Non vi sono infatti prove che il consumo di caffè possa aumentare il rischio di sviluppare il cancro. Anzi, si è visto che può avere un ruolo protettivo nei confronti di questa patologia.

Caffè solubile decaffeinato: come viene prodotto? Ci sono rischi?

Dato che il processo di decaffeinizzazione viene effettuato quando i chicchi sono ancora verdi, quindi prima della tostatura, il procedimento resta lo stesso per tutte le tipologie di caffè che si vuole ottenere (solubile, macinato per moka e per espresso, in grani).
Il processo di produzione del caffè decaffeinato prevede una prima fase in cui i chicchi sono immersi in acqua calda, in modo da facilitare l'estrazione della caffeina. Viene poi aggiunto un solvente che agisce estraendo la caffeina dal chicco. Il solvente viene poi allontanato e i chicchi sono asciugati e sottoposti a tostatura. 
Alla fine del processo il contenuto di caffeina per legge (decreti ministeriali 20 maggio 1976 e 87/91) non deve superare, per il caffè torrefatto, lo 0,10 %, mentre il caffè solubile non deve contenere più dello 0,30 % di caffeina sul secco.

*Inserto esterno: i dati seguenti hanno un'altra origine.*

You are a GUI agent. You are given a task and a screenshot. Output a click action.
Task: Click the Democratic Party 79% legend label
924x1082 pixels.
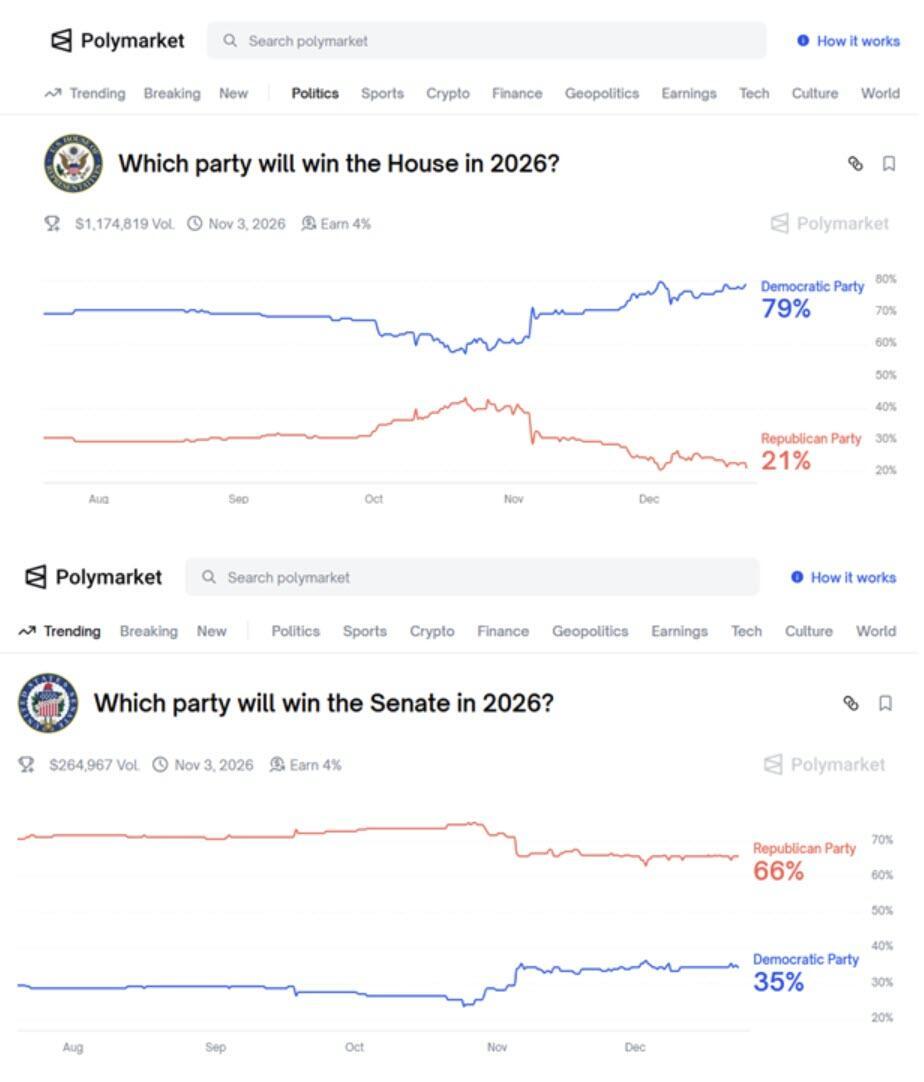click(811, 298)
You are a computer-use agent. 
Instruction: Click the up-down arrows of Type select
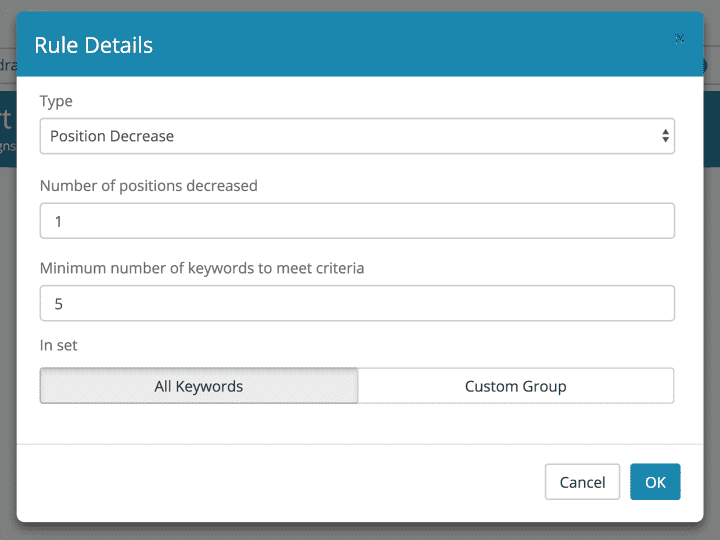pyautogui.click(x=665, y=137)
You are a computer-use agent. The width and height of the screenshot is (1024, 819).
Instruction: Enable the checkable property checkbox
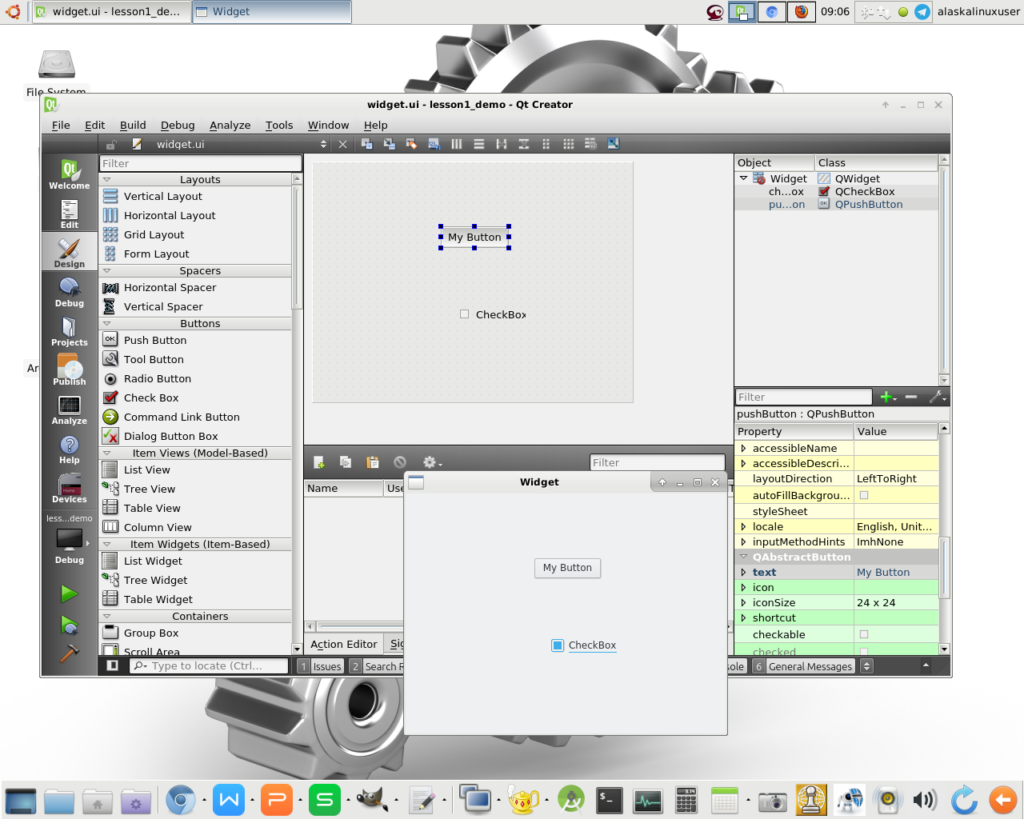pyautogui.click(x=864, y=635)
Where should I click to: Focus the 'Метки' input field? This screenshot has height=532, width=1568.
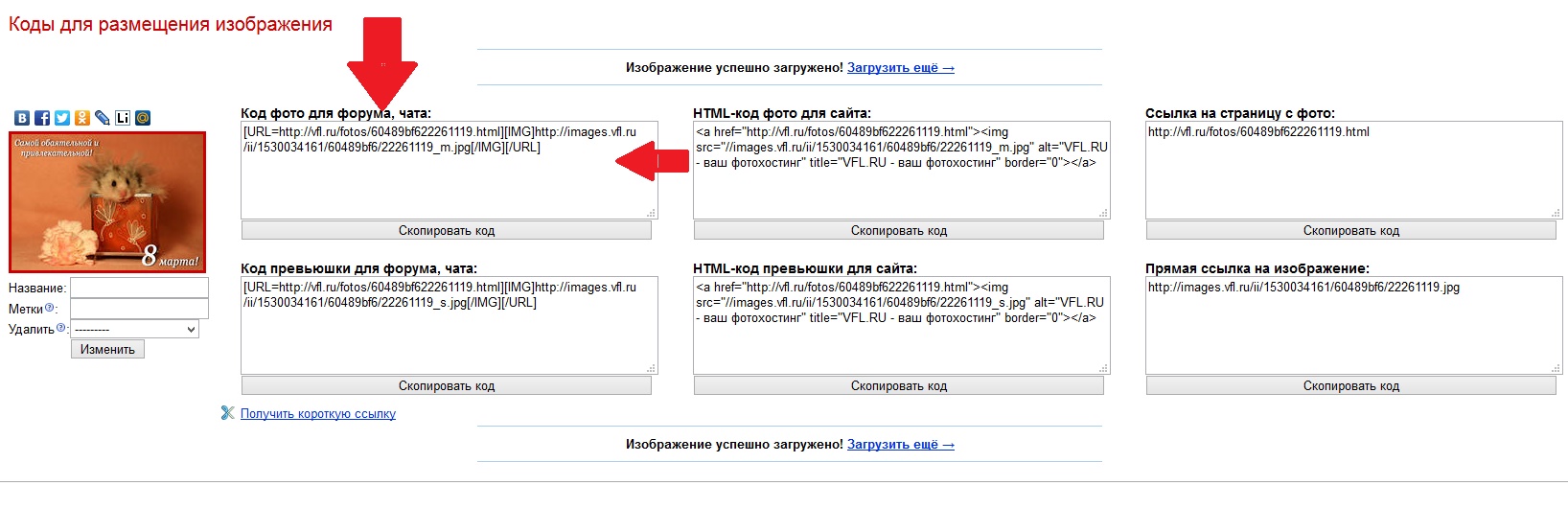click(x=139, y=309)
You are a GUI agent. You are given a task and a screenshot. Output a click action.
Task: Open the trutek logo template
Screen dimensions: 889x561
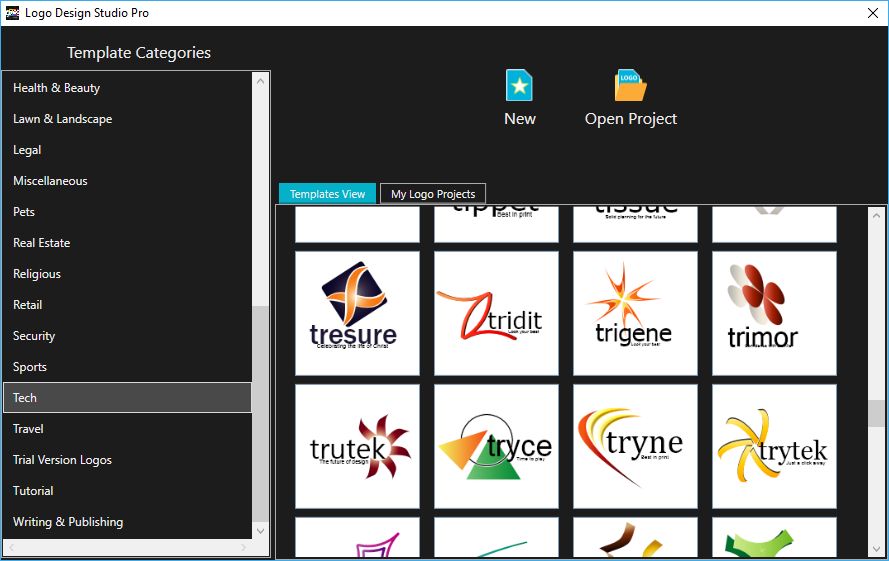[357, 446]
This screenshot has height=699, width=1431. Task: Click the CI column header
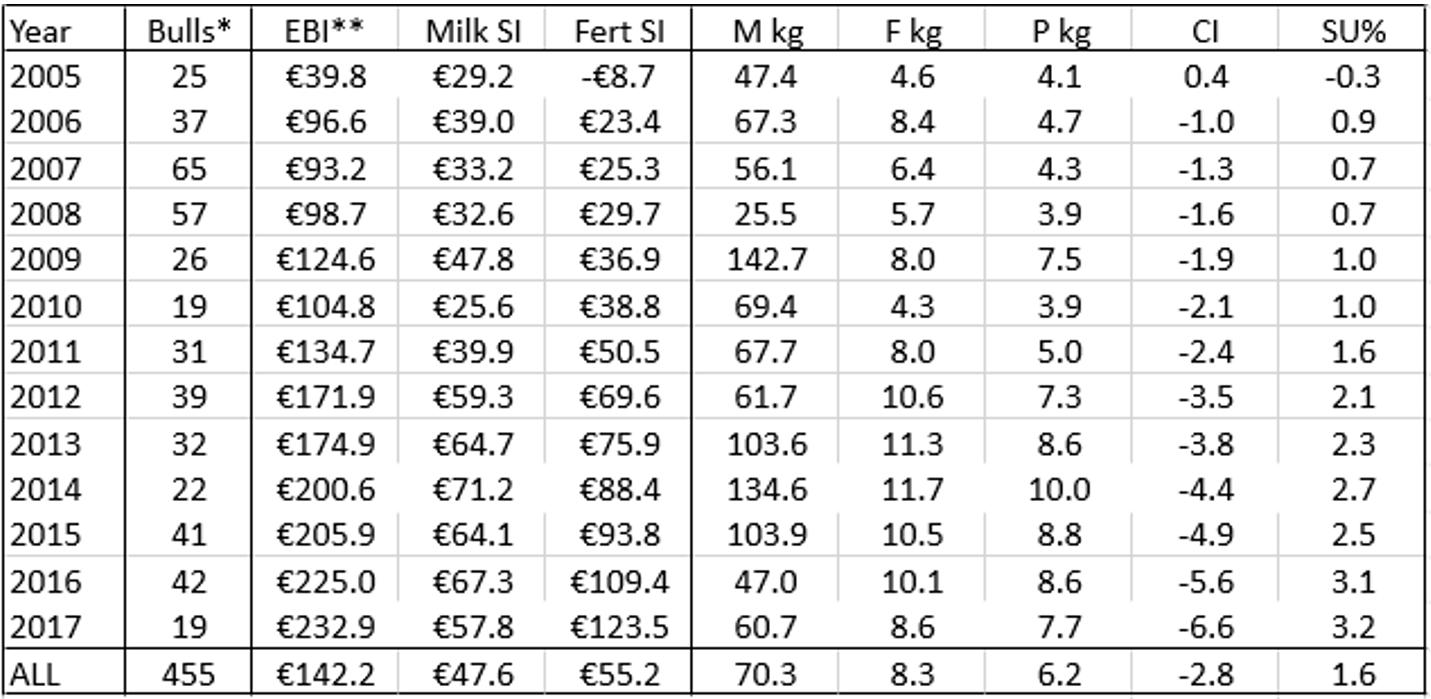[x=1206, y=31]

Quali sono i solventi utilizzati? Quelli ammessi dalla legge sono 4: diclorometano, acetato di etile, anidride carbonica e acqua. È proprio l’utilizzo di queste sostanze, soprattutto delle prime due, a suscitare dubbi sulla loro sicurezza.

Il caffè decaffeinato può far male alla salute? Anche in questo caso possiamo stare tranquilli: queste sostanze sono autorizzate dalla legge e sono state scelte a tale scopo poiché sono quelle che offrono maggiori garanzie sotto il profilo igienico-sanitario. Devono rispettare le caratteristiche chimico-fisiche e di purezza previste dalla normativa, che fissa anche i livelli di residui massimi di tali sostanze consentiti nel caffè decaffeinato. Più precisamente, i residui di diclorometano e di acetato di etile non devono superare nel decaffeinato le 5 parti per milione.